# What to work on:
Print the stretch of rows from the line that contains "Click the lock" through the line that contains "coord(244,545)", reproducing each line exactly and including both ends.

# Data for this exercise:
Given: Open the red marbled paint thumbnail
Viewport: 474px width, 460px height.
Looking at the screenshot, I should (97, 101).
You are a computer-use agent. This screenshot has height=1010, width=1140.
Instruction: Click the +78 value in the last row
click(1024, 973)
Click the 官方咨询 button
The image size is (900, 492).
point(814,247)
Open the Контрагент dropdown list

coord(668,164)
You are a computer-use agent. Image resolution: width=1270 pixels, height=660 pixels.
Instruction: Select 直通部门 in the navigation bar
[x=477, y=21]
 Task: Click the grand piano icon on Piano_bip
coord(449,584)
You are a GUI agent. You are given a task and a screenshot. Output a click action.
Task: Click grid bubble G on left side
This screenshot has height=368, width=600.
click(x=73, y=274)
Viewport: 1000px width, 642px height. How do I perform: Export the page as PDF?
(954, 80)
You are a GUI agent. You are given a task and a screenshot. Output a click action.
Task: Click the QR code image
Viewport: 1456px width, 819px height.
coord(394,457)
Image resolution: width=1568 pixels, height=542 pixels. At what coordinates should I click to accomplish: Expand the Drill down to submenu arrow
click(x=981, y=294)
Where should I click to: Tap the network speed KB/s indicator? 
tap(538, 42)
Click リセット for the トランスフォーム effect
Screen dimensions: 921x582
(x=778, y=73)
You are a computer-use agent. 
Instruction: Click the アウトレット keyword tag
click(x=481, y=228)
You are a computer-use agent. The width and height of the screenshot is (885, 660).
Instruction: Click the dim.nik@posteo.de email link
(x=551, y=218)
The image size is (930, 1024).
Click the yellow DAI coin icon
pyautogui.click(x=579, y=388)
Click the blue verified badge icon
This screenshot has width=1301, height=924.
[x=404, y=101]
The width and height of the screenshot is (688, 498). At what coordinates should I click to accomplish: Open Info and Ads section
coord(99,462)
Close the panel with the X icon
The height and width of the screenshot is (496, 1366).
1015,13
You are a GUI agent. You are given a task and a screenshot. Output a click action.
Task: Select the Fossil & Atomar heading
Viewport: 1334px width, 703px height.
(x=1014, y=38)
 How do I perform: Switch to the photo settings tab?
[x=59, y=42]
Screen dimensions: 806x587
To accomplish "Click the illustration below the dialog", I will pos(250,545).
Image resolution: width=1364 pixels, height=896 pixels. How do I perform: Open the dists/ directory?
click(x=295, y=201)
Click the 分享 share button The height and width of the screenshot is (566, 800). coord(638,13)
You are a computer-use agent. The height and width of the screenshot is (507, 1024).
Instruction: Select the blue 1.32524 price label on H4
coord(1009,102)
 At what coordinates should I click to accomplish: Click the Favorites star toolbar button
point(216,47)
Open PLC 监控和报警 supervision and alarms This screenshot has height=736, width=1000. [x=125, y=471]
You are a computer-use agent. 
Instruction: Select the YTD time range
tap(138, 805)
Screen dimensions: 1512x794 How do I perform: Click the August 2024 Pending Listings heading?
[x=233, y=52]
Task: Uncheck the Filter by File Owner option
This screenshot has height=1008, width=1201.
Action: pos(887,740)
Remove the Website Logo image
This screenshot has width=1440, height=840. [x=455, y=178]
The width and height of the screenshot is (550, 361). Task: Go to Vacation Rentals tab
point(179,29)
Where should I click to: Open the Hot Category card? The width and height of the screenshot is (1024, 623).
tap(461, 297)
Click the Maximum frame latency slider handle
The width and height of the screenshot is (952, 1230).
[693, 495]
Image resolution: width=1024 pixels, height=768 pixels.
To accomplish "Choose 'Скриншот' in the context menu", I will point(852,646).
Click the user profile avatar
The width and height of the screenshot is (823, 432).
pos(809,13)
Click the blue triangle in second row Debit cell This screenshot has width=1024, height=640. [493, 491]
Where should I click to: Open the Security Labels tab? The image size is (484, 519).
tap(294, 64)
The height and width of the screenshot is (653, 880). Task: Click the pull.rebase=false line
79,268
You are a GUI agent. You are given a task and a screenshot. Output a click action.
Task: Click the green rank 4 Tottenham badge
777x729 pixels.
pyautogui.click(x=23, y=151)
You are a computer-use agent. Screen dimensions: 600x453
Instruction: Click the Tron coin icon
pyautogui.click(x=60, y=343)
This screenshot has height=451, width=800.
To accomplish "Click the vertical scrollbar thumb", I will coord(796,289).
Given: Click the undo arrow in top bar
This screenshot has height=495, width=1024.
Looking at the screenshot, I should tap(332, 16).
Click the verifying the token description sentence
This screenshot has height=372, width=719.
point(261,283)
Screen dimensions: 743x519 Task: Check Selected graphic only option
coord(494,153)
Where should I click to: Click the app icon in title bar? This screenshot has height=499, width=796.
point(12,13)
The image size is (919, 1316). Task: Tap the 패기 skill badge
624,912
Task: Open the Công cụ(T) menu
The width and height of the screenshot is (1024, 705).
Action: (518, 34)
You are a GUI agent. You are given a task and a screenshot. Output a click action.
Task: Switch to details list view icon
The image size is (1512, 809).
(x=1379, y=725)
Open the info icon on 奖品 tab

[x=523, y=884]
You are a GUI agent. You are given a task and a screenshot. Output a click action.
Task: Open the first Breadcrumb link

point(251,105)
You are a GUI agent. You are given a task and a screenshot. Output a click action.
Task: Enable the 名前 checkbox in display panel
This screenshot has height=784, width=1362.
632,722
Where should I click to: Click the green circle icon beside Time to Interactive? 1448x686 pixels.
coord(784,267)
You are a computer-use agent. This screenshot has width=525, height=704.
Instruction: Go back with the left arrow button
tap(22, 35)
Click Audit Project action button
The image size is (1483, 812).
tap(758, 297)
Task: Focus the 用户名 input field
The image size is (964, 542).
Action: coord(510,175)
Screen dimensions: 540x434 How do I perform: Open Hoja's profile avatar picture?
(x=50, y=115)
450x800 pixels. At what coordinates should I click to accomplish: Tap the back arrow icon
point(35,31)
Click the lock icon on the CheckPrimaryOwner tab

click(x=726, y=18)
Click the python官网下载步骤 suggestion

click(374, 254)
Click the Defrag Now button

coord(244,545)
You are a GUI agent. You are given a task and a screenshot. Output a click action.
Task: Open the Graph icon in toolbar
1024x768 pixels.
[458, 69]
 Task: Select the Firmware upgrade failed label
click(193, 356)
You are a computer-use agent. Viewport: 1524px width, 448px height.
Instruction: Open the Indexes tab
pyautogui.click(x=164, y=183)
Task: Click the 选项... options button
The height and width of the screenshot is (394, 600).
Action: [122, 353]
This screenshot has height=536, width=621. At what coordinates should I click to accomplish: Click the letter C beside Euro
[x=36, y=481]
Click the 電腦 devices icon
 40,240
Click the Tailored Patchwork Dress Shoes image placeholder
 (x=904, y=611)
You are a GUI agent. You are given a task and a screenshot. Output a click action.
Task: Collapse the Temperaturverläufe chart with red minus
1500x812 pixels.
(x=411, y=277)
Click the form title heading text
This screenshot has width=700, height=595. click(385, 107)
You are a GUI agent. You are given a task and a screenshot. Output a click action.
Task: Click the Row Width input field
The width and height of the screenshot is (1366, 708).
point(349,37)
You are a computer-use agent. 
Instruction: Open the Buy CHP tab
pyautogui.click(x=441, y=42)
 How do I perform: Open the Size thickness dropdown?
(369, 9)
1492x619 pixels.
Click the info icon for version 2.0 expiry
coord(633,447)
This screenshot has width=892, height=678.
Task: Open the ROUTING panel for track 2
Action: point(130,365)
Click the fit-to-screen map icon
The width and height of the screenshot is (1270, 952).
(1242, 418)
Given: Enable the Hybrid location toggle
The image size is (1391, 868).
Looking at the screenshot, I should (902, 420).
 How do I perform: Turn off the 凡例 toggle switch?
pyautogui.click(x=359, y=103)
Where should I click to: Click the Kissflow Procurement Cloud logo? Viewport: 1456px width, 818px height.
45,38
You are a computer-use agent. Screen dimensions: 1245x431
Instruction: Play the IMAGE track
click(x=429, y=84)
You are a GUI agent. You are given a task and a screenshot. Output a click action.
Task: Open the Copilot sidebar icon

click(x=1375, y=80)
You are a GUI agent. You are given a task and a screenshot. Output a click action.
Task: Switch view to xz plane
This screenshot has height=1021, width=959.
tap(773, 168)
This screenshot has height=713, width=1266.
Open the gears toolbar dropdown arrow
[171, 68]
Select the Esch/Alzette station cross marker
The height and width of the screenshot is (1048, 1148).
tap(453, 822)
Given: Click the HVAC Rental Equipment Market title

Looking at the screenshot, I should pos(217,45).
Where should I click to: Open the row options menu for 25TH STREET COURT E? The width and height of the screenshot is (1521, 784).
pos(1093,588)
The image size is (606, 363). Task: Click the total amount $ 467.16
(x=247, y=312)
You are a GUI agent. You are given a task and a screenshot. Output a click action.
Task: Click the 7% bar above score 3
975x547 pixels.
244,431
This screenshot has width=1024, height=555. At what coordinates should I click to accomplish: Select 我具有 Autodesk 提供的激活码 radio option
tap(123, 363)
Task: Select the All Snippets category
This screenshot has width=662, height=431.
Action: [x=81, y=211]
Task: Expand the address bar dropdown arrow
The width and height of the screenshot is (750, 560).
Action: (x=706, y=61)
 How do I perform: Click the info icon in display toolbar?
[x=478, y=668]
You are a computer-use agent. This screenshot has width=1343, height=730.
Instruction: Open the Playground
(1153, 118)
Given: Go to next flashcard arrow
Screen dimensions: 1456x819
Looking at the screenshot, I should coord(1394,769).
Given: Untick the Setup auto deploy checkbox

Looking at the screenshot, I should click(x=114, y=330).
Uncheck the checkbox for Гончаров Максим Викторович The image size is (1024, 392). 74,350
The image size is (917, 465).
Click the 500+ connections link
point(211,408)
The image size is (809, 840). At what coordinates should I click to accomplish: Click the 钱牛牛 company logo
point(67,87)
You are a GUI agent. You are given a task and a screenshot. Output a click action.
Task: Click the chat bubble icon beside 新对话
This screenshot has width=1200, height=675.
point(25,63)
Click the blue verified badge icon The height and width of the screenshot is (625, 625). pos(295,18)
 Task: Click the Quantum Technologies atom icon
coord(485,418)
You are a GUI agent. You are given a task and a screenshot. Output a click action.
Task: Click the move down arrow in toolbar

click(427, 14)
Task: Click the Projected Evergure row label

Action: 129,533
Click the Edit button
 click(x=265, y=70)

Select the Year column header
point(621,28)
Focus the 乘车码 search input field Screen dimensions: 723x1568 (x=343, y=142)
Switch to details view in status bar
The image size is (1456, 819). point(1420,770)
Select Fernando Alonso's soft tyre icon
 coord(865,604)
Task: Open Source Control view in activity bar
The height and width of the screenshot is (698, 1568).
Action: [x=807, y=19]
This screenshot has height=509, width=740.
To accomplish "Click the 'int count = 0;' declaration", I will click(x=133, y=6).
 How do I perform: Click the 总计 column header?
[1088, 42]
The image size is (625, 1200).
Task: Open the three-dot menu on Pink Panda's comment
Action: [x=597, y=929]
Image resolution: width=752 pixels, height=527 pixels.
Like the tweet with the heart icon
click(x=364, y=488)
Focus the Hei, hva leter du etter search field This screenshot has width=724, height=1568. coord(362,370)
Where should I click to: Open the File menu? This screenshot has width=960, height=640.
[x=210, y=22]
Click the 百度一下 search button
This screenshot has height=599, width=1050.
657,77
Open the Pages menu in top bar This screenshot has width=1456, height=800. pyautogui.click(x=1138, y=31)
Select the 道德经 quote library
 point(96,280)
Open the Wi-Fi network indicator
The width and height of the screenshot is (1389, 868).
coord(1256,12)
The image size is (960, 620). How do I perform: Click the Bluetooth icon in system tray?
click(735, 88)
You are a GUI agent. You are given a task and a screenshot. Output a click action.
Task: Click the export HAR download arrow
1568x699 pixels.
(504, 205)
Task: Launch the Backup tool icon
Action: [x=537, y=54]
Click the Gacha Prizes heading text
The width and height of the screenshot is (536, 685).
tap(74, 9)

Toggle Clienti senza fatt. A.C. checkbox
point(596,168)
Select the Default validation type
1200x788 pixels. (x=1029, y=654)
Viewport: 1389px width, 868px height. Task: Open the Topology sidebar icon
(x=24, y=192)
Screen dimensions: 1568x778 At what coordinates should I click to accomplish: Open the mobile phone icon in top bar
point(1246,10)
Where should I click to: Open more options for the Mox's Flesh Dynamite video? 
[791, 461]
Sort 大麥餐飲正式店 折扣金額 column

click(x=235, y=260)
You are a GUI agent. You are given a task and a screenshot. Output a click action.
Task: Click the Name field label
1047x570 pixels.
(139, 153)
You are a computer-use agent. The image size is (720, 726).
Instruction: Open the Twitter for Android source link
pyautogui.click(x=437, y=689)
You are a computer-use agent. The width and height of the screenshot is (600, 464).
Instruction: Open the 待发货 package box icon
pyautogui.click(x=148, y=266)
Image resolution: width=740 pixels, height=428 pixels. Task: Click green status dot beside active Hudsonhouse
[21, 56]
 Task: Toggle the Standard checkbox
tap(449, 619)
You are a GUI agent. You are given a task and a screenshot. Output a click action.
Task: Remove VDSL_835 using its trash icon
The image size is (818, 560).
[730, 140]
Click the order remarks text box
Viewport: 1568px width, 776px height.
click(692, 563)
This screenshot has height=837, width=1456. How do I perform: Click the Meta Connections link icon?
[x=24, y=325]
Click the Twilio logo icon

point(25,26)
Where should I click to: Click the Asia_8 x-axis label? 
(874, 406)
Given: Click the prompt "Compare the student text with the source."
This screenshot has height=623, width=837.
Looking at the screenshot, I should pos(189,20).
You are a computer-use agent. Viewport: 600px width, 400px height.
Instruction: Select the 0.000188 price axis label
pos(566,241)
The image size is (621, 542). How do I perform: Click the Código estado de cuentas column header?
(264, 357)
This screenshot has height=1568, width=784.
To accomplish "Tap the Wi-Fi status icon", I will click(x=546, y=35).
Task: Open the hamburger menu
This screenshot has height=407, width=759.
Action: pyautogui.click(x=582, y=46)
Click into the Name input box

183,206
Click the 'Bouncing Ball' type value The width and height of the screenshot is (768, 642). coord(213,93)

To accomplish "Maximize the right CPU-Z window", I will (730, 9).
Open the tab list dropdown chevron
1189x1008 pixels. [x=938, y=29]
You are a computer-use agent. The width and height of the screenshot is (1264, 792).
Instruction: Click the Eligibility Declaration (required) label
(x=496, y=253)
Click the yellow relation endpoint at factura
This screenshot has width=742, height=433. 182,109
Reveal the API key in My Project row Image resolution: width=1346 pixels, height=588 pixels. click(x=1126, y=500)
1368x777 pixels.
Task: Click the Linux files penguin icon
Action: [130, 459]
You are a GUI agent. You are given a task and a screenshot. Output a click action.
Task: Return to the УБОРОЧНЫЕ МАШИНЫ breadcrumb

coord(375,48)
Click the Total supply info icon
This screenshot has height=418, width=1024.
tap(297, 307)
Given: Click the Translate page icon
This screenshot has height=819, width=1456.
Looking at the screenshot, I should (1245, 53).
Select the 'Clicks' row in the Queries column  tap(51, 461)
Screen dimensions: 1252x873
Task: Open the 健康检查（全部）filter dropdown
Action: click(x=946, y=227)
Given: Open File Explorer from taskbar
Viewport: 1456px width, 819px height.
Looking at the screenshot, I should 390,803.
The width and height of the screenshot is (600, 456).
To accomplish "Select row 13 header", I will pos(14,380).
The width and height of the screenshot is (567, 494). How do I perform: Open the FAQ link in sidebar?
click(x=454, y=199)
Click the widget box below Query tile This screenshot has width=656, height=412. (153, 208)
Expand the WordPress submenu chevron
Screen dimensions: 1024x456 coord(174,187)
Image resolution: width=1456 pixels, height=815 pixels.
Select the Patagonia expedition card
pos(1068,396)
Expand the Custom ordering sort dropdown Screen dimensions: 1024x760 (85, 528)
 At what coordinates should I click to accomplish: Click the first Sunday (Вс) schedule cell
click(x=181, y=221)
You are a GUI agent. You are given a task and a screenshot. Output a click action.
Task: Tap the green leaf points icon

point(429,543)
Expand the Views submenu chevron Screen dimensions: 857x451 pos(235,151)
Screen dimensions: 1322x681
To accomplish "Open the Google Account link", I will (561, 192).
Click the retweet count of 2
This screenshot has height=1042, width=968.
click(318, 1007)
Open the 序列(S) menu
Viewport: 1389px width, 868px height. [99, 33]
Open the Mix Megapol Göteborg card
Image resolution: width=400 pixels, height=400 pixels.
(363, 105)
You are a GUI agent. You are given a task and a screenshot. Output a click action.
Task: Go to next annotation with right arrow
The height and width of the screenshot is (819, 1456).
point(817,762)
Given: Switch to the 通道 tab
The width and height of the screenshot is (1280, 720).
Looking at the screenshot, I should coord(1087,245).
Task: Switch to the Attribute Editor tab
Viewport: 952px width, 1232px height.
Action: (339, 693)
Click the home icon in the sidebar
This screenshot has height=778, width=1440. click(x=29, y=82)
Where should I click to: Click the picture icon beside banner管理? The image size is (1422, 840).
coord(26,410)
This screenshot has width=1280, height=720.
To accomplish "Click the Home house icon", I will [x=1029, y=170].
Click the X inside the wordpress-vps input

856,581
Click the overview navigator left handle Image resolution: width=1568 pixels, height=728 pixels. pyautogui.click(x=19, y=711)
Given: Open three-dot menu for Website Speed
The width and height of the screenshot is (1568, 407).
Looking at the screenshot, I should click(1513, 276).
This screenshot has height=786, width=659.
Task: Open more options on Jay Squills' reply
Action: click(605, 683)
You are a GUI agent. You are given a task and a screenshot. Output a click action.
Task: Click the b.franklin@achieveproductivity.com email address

# Finished task:
Click the lock icon on the CheckPrimaryOwner tab

click(x=726, y=18)
Click the python官网下载步骤 suggestion

click(374, 254)
Click the Defrag Now button

coord(244,545)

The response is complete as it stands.